Dataset excerpts -
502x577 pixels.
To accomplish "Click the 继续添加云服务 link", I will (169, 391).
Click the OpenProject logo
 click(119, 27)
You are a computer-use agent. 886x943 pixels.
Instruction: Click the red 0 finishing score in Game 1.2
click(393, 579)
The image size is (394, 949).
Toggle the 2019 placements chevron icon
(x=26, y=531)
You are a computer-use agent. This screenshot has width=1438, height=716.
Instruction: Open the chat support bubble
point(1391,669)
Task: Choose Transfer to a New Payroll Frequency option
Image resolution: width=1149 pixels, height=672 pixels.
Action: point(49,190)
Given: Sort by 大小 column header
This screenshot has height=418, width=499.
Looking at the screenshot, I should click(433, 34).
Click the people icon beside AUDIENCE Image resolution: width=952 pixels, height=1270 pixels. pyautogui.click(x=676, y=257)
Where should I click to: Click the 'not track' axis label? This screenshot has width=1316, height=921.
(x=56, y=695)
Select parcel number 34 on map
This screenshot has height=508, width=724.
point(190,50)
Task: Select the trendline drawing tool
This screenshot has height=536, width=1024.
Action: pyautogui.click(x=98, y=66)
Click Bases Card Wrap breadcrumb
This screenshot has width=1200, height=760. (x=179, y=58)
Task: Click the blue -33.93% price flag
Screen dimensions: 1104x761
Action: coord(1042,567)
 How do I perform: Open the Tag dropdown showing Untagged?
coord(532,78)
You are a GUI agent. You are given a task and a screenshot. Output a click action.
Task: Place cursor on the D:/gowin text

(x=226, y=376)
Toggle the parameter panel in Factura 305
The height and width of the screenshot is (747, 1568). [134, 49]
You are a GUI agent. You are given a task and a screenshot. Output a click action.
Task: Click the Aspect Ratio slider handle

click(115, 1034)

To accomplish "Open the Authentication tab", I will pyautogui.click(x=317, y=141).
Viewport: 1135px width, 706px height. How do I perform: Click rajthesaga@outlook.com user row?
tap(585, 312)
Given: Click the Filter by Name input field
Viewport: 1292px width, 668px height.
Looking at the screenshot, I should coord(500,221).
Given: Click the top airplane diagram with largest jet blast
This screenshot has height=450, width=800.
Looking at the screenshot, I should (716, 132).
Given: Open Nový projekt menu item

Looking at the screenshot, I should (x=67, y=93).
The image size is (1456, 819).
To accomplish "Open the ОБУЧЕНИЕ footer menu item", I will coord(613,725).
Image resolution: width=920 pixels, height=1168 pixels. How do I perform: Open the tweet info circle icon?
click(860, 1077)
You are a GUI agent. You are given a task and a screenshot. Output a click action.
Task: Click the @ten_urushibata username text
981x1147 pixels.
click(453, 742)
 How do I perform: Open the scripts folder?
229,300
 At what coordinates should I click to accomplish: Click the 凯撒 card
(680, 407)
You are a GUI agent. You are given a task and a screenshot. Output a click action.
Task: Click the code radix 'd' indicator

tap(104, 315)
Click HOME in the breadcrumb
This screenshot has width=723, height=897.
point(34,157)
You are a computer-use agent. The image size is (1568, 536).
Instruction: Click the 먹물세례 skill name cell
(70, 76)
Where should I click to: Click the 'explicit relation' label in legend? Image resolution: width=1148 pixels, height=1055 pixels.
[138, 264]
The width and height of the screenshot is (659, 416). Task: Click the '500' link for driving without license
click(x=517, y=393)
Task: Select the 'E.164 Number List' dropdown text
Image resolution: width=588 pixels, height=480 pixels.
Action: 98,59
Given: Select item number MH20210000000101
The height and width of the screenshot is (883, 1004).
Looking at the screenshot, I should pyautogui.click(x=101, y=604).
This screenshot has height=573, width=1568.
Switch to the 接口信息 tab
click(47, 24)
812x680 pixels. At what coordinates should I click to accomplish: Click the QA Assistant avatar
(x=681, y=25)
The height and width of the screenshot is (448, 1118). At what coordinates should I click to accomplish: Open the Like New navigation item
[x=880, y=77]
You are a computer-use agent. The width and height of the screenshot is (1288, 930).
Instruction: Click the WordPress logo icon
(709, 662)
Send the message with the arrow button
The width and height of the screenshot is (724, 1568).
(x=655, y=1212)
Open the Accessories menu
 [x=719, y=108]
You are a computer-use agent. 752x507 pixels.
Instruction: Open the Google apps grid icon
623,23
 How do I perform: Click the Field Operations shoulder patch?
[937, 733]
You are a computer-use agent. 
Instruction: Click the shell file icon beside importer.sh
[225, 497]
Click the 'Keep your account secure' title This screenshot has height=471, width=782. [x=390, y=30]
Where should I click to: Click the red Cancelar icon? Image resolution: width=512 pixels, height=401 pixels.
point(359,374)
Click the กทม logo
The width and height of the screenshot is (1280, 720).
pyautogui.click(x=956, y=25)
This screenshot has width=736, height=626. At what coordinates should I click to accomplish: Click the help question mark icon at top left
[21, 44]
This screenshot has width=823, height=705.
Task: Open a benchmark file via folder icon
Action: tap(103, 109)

Instructions for the task - Reproduce exactly, and with no other material, the lines between those holding "Task: Select the trendline drawing tool" and "Given: Click the Filter by Name input field", inclusive.

Written solution -
Task: Select the trendline drawing tool
This screenshot has height=536, width=1024.
Action: pyautogui.click(x=98, y=66)
Click Bases Card Wrap breadcrumb
This screenshot has width=1200, height=760. (x=179, y=58)
Task: Click the blue -33.93% price flag
Screen dimensions: 1104x761
Action: coord(1042,567)
 How do I perform: Open the Tag dropdown showing Untagged?
coord(532,78)
You are a GUI agent. You are given a task and a screenshot. Output a click action.
Task: Place cursor on the D:/gowin text

(x=226, y=376)
Toggle the parameter panel in Factura 305
The height and width of the screenshot is (747, 1568). [134, 49]
You are a GUI agent. You are given a task and a screenshot. Output a click action.
Task: Click the Aspect Ratio slider handle

click(115, 1034)

To accomplish "Open the Authentication tab", I will pyautogui.click(x=317, y=141).
Viewport: 1135px width, 706px height. How do I perform: Click rajthesaga@outlook.com user row?
tap(585, 312)
Given: Click the Filter by Name input field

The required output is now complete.